**The problem**
Give again, word for word, every line in the entries below from the line with "Task: Open Configs sidebar entry" up to and including the line with "The width and", and no other line.
--- Given records ---
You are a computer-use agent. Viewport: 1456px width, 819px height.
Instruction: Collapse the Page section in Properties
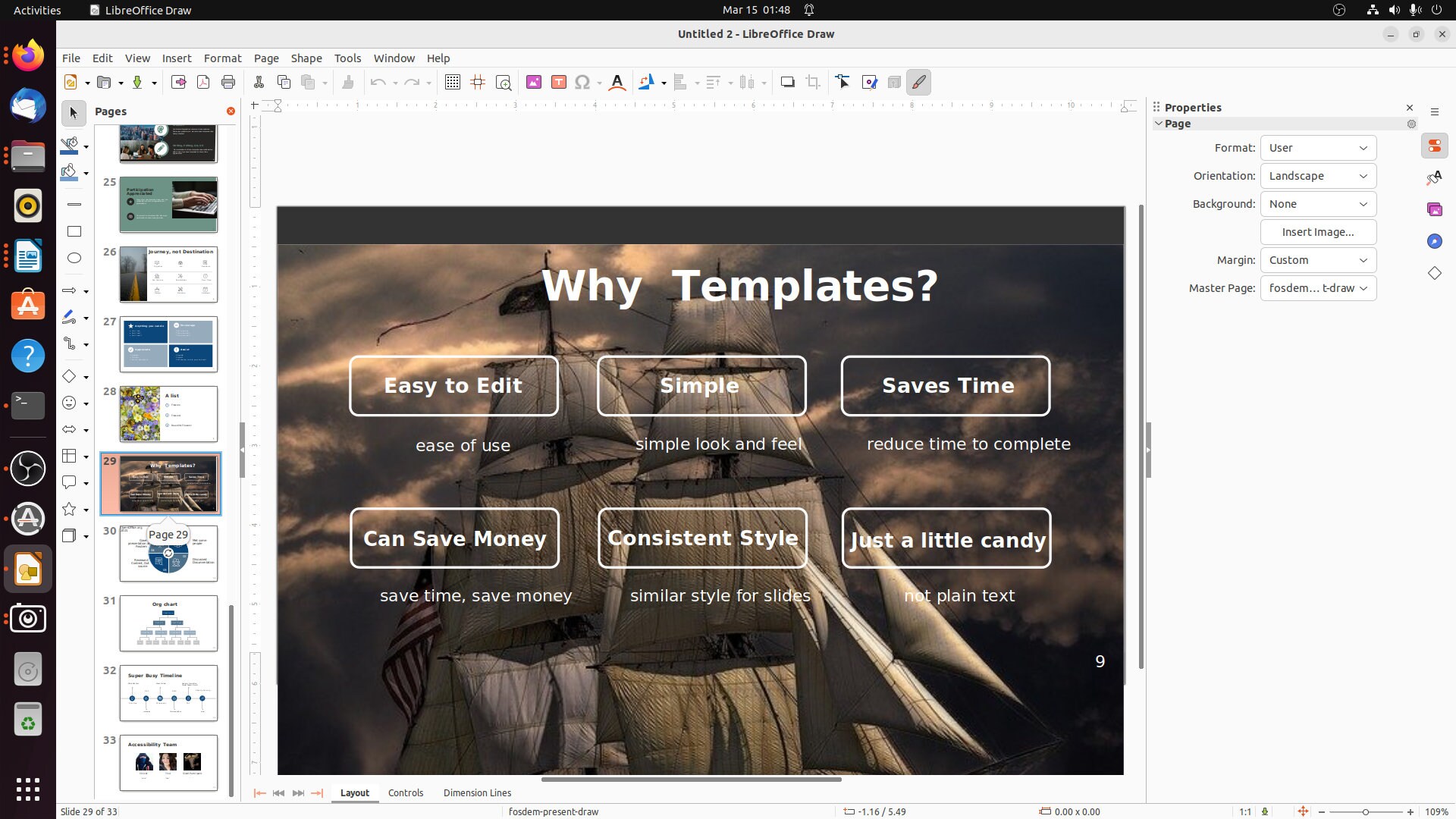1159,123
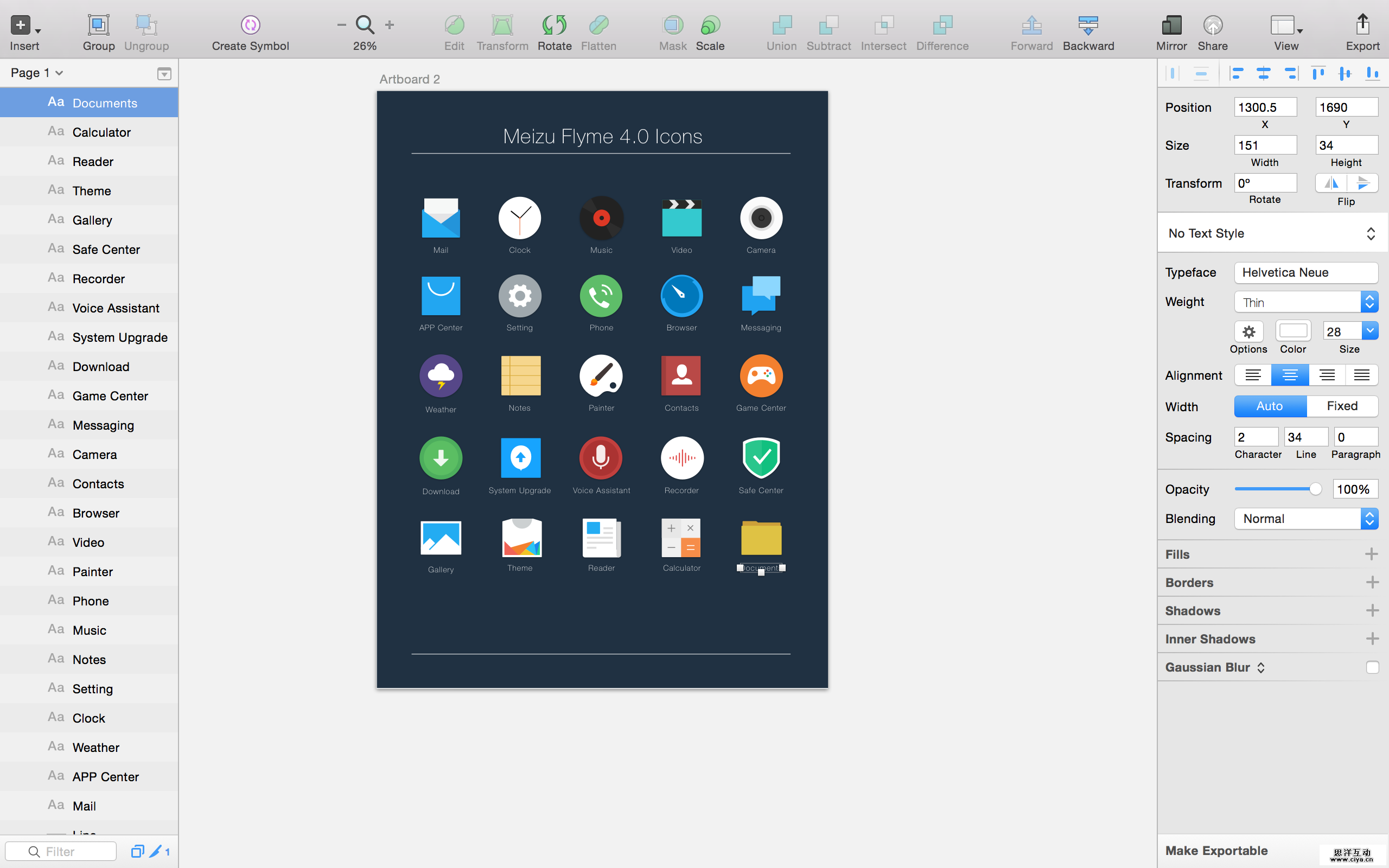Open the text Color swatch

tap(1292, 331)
---
--- Given records ---
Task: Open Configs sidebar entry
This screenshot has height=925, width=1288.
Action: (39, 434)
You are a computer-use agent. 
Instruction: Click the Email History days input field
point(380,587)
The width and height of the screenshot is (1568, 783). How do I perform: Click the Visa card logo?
---
**Response to this exercise**
Task: Open Configs sidebar entry
This screenshot has height=925, width=1288.
Action: (39, 434)
You are a computer-use agent. 
Instruction: Click the Email History days input field
point(380,587)
The width and height of the screenshot is (1568, 783). How do I perform: Click the Visa card logo?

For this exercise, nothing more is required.